I am using the llama2 quantized model from Huggingface and loading it using ctransformers from langchain. When I run the query, I got the below warning
Number of tokens (512) exceeded maximum context length (512)
Below is my code:
from langchain.llms import CTransformers
llm = CTransformers(model='models_k/llama-2-7b-chat.ggmlv3.q2_K.bin',
model_type='llama',
config={'max_new_tokens': 512,
'temperature': 0.01}
)
B_INST, E_INST = "[INST]", "[/INST]"
B_SYS, E_SYS = "<<SYS>>\n", "\n<</SYS>>\n\n"
DEFAULT_SYSTEM_PROMPT="""\
You are a helpful, respectful and honest assistant. Always answer as helpfully as possible.
Please ensure that your responses are socially unbiased and positive in nature.
If a question does not make any sense, or is not factually coherent, explain why instead of answering something not correct.
If you don't know the answer to a question, please don't share false information."""
instruction = db_schema + " Based on the database schema provided to you \n Convert the following text from natural language to sql query: \n\n {text} \n only display the sql query"
SYSTEM_PROMPT = B_SYS + DEFAULT_SYSTEM_PROMPT + E_SYS
template = B_INST + SYSTEM_PROMPT + instruction + E_INST
prompt = PromptTemplate(template=template, input_variables=["text"])

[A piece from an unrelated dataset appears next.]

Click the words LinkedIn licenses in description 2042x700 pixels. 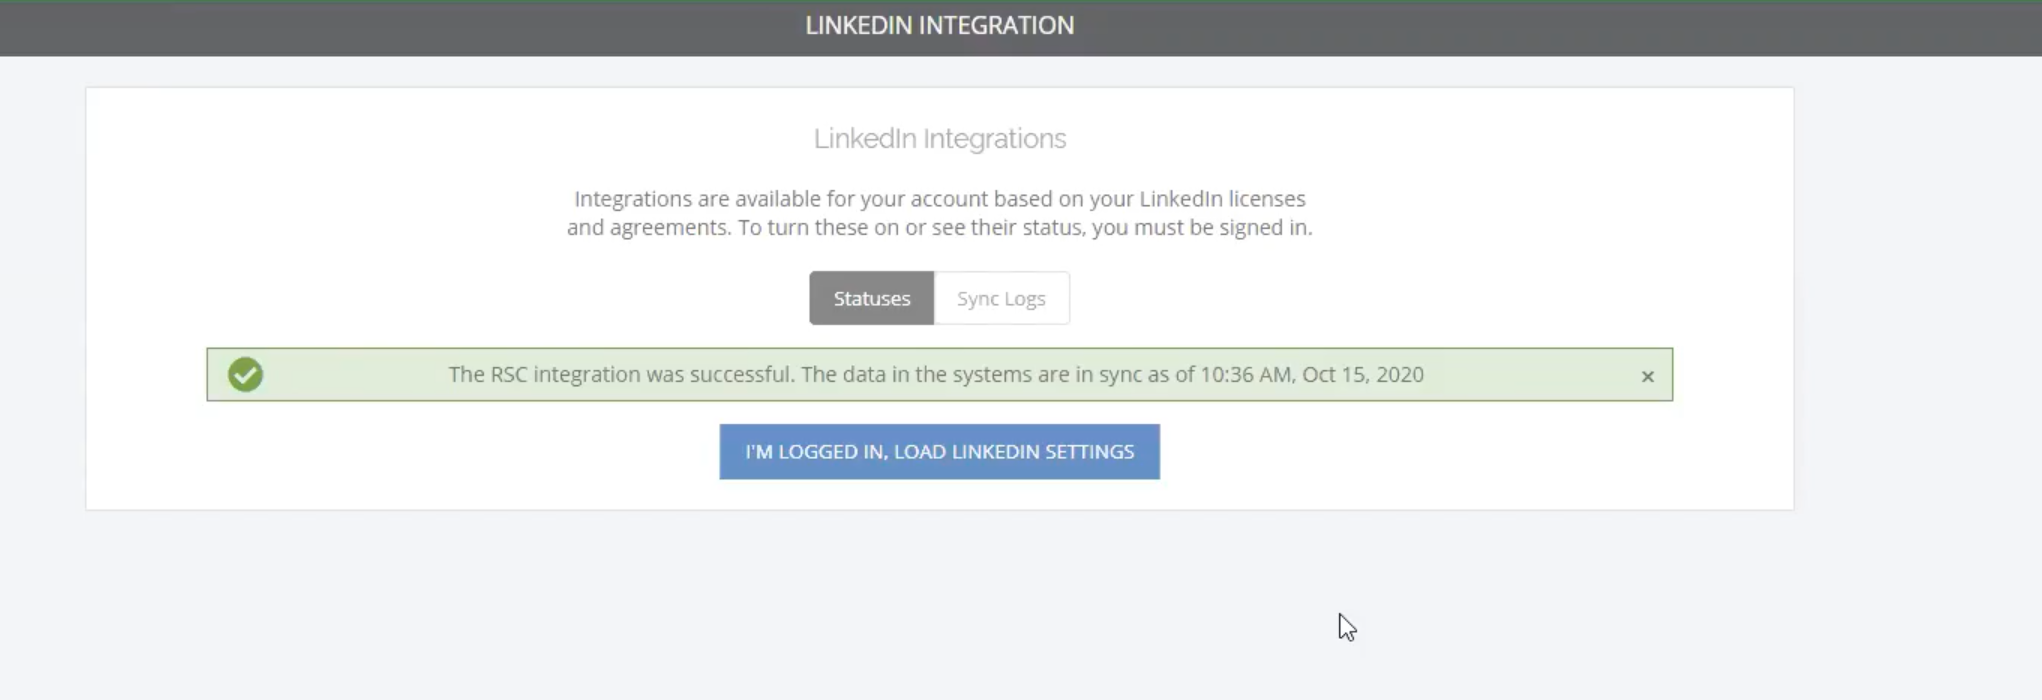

LLM_Chain=LLMChain(prompt=prompt, llm=llm)
print(LLM_Chain.run("List the names and prices of electronic products that cost less than $500."))
Can anyone tell me why am i getting this error? Do I have to change the settings?
You can fix this by the suggestion: context length.
Code like here:
llm = CTransformers(model='models_k/llama-2-7b-chat.ggmlv3.q2_K.bin',
model_type='llama',
config={'max_new_tokens': 600,
'temperature': 0.01,
'context_length': 700}
)